Synthesis and chemistry of chromium in CrAPO-5 molecular sieves

Abstract

CrAPO-5 molecular sieves were synthesized hydrothermally starting with different Cr precursors and Cr and template contents. The behavior of Cr was investigated spectroscopically by diffuse reflectance spectroscopy (d.r.s.) and electron spin resonance (e.s.r.). In the gels, Cr 3+ and Cr 6+ are present as, respectively, octahedral Cr(H 2O) 6 3+ and mainly dichromate. Both ions are in the liquid phase of the gels. In all as-synthesized CrAPO-5′s, Cr 3+ is octahedrally coordinated to six oxygen ligands. The corresponding e.s.r. spectra show a broad isotropic signal centered around 1.97, following the Curie-Weiss law. This behavior is comparable with Cr 3+ impregnated on AIPO-5 and assigned to hexa-aquo Cr 3+ ions. Upon calcination, this signal decreases in intensity, a new sharp signal of Cr 5+ is formed, and, in d.r.s., Cr 6+ is formed at the expense of Cr 3+. However, the broad e.s.r. signal of Cr 3+ does not follow the Curie-Weiss law and is due to Cr 3+ clusters.
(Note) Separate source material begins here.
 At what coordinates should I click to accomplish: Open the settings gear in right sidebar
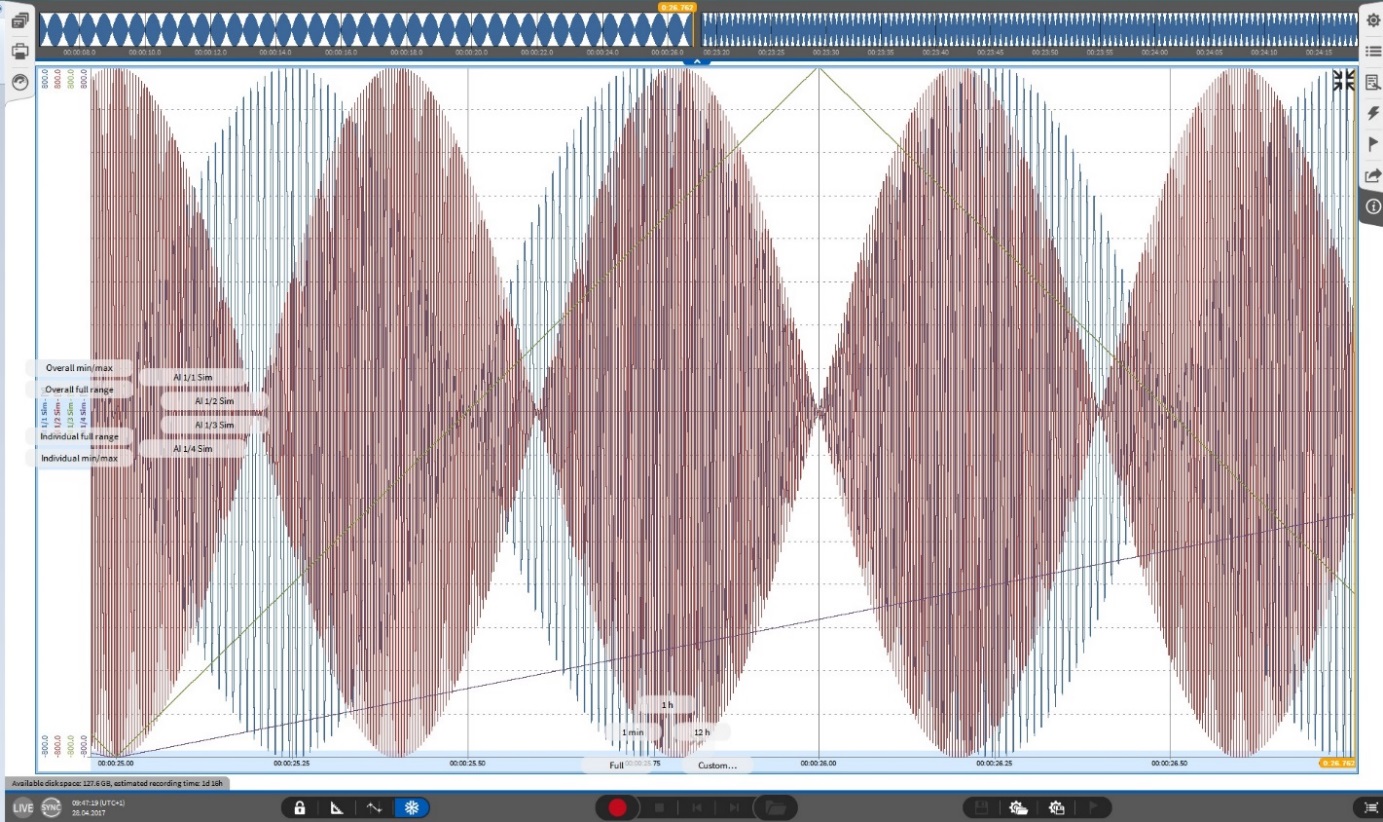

Cr 6+ and Cr 5+ are easily reduced with CO to octahedral Cr 3+ and octahedral and tetrahedral Cr 2+, whereas recalcination reestablishes the original Cr 6+ and Cr 5+ species. All these results support the idea that Cr 3+ is not incorporated into the framework, but is present as octahedral ions at the surface of the AIPO-5 crystals.